Susan had heard Joyce use such language before, but it always surprised her, coming from this sweet-looking lady.

“The bastards have to control everything their wives do,” Joyce said. “And they get enraged when the wives slip out of their reach. I don't know of anybody who threatened Dorothy, but that doesn't mean it didn't happen.”

“I'd like to talk with the women staying here.”

“No. You'd need a lot more than a vague possibility before I'd let that happen. They have enough trauma. I won't have you adding to it. I'd have to see something legally forcing me before I'd let you talk to anybody here, and even then I might not allow it.”

Susan didn't push it. “How was Dorothy at taking care of these women? Sympathetic? Did they like her?”

Joyce lifted the mug to her mouth and sipped thoughtfully. “Dorothy was an odd mixture of helpful and unsympathetic.”

Susan raised an eyebrow.

“Since she was such a strong woman herself, I don't think she fully understood the dynamics of these situations. I don't mean she was unaware. Intellectually, I'm sure she was. But there was always that slight hint of impatience. As though deep down, she couldn't accept that the wives wouldn't leave the bastards. And no, the women didn't really like her.”
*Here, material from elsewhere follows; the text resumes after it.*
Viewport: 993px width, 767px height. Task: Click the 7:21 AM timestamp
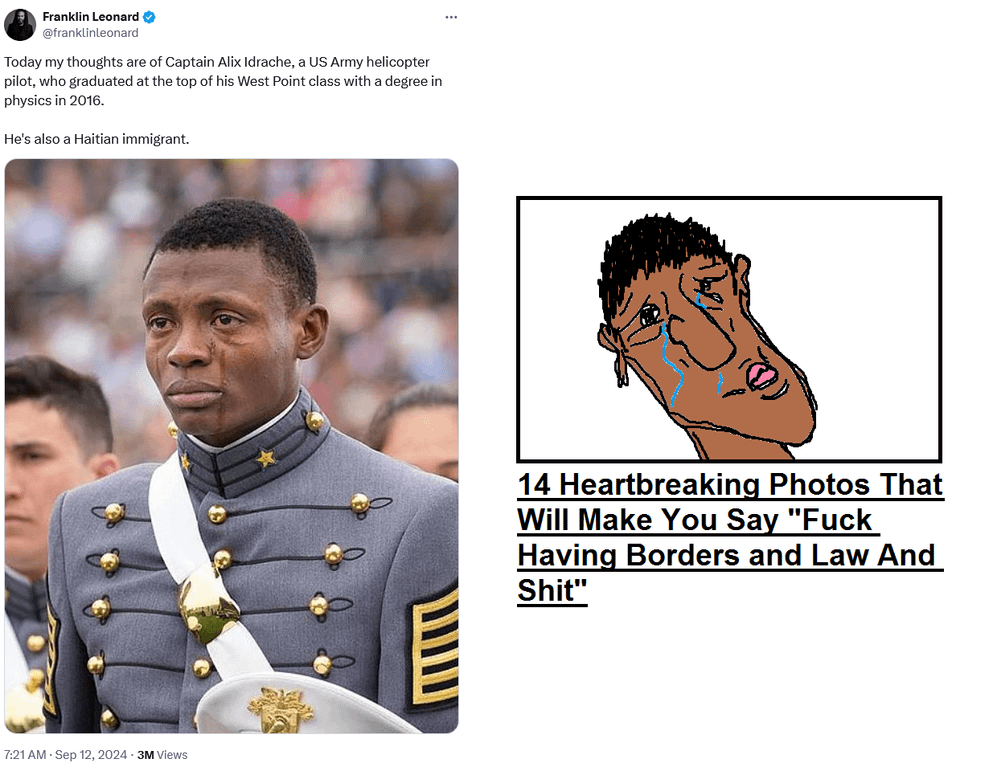coord(25,754)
“When did you last see her?”

“Friday night. One of the children fell and cut his head. She brought us a few things, first-aid things. Hydrogen peroxide, Q-Tips, Band-Aids, Ace bandages. A few things like that. That may not sound like much to you, but all these things cost money.” Joyce looked down at her mug, then up at Susan. “I'm going to miss her. She was always available when we needed her. No matter what time of day. The women were uncomfortable around her. She wasn't—warm-hearted, there was always this hint of disapproval. But she certainly couldn't be faulted for her medical skill. And that's what she was here for.”

“Is there anything at all you can tell me?”
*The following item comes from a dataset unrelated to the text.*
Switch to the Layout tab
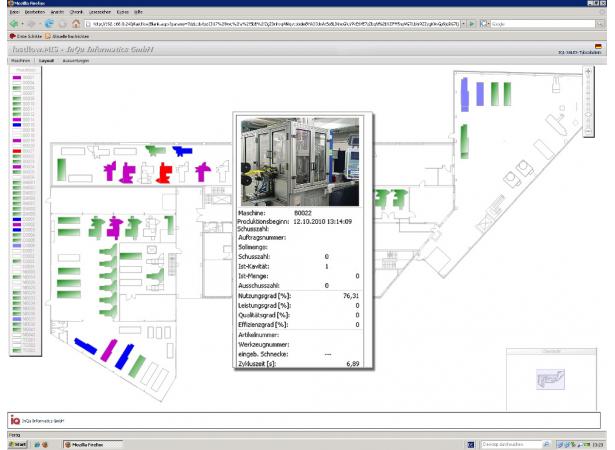 click(46, 61)
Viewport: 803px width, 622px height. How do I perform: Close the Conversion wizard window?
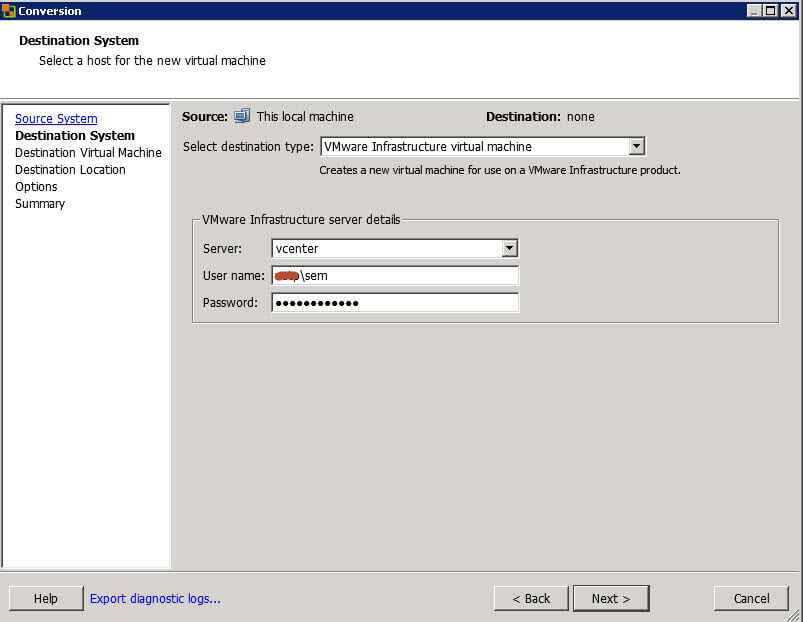point(789,11)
Joyce took a breath. “Oh, Susan, I really wish I could help. I want you to catch the bastard, but there's really nothing.” With the edge of one hand, Joyce scraped together a little pile of crumbs. “Friday night, she did seem—preoccupied. I commented that she looked tired. She shook her head and said she knew something she didn't want to know.”

“And what was that?”

“That's all she would say.”

Susan left Joyce washing breakfast dishes and made a mental note to see whether there wasn't some way to get them a dishwasher. Joyce had done a guilt trip on her, and she wasn't even aware of it. Locks and bolts clicked shut behind her.

Rain sluiced down the windshield as she pulled away from Victory House. Joyce was too wily a lady to give any impression of whether or not Debra had ever been in residence.
Dorothy knew something she didn't want to know.
That had a fine sinister ring to it. Might even be helpful, if Susan knew what the hell it was about.
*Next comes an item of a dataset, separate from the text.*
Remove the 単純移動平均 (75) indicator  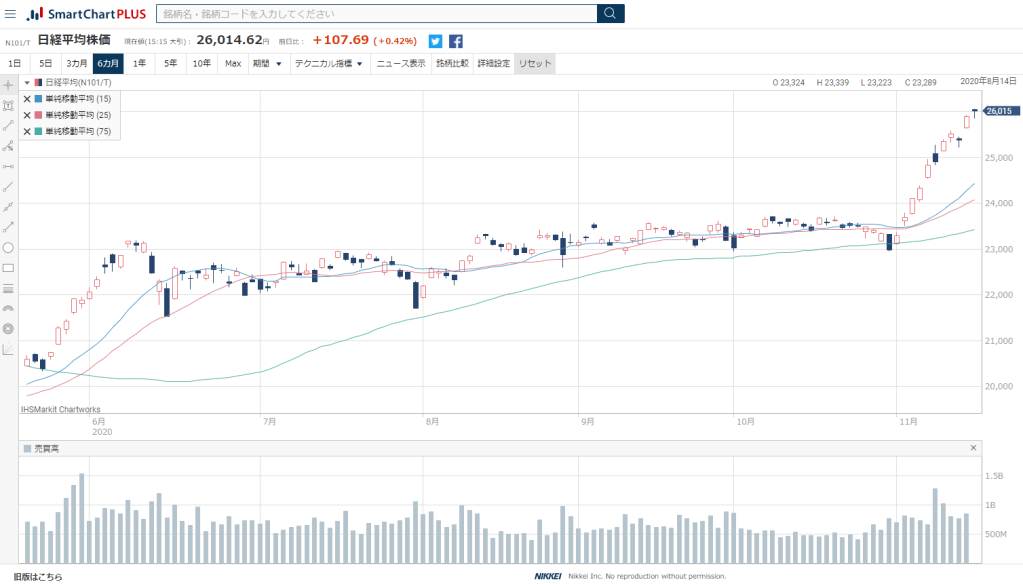point(27,131)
She glanced at her watch: five minutes to noon. Making a right, she took the cross street to the Barrington clinic hoping to catch Debra before she took off for lunch.

The waiting room was empty. Debra, behind the reception counter, looked up as Susan walked in and froze like a deer at approaching headlights.

“Just a question or two.”

“I don't know anything. I already told you.”

“Just filling in, trying to get everything clear. How did you get to work on Saturday? Did you drive?”

“Not on Saturday. Sometimes I do. But mostly Ed drives me. He did on Saturday.”

“Where was he in the afternoon?”

“Ed? He was— I don't know exactly—”

The door opened, and a stocky man with red hair came in. Beefy shoulders strained the seams of a blue work shirt, “Winslow” stitched on the pocket, “Ackerbaugh Plumbing” on a patch on the sleeve. He snapped a piece of paper onto the counter. “Where's Dr. Marlitta?”